Following This Weekend’s Dallas City Council Runoff Elections, It Seems Like A Resounding Message Has Been Sent To The Mayor’s Office.

Looks like Dallas mayor Mike Rawlings is going to have some problems pushing his agendas forward over the course of his next two years in office.

With dust now settled on this past weekend’s city council runoff elections, it’s clear that Rawlings lost three key Dallas City Council allies in one weekend: Monica Alonzo lost to Omar Narvaez; Tiffinni Young lost to Kevin Felder; and Tennell Atkins took back the seat he had previously held from incumbent Erik Wilson. It’s yet another blow to Rawlings, who also notably backed Matt Wood in the race he lost to council member Philip Kingston in May.
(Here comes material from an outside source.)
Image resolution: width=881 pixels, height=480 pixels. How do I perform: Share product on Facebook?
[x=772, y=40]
The same Rawlings-affiliated PAC called For Our Community that backed Wood also backed Alonzo, Young and Wilson during the election.
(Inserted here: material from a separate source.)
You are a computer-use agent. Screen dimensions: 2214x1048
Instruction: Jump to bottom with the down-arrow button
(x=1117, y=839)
As the new Dallas City Council is sworn into office on June 19, a five-vote block of Kingston, Scott Griggs, Adam Medrano, Narvaez and Mark Clayton looks like it will present a solid opposition to any agenda pushed by Rawlings, with Felder and Dwaine Caraway looking like swing votes on any unlikely path to a Rawlings-led majority vote in City Hall proceedings.

Perhaps it is a bit speculative to say that this year’s local election results represent a direct negative response to the mayor’s often business-friendly, gentrified vision for Dallas’ future, but it’s clear that the people in those flipped districts didn’t like the hands of North Dallas business interests digging into their communities. Big-time donors and their money failed to sway the opinions of voters in West Dallas concerned with gentrification or Fair Park-area residents wary of the fairgrounds being turned over to a private company for management. This year’s election results don’t mean that gentrification and redevelopment will stop or slow down; but they do, perhaps, indicate that any new or current initiatives in South or West Dallas will likely require some form of compromise that is friendly to those area’s residents.
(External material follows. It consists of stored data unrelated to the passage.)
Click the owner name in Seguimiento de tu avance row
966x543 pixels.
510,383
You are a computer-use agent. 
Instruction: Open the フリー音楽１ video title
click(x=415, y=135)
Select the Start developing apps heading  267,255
Rawlings is currently serving out his second four-year term, and he would be ineligible to run for office again once his second term ends in 2019. But amid speculation that he could be one of the people tapped by Texas Democrats to run against Pete Sessions in the 2018 midterm elections, it’s possible that Rawlings could leave office before his second term ends. With the Ebola virus scare and Downtown Dallas police shooting both falling under his watch, Rawlings is a recognizable name both here in Texas and nationwide, so his political credentials are there.

Over these next two years, though, his true political ability — or perhaps inability – will really be put to the test.

Correction: An earlier version of this misstated council member Clayton’s first name. We regret the error.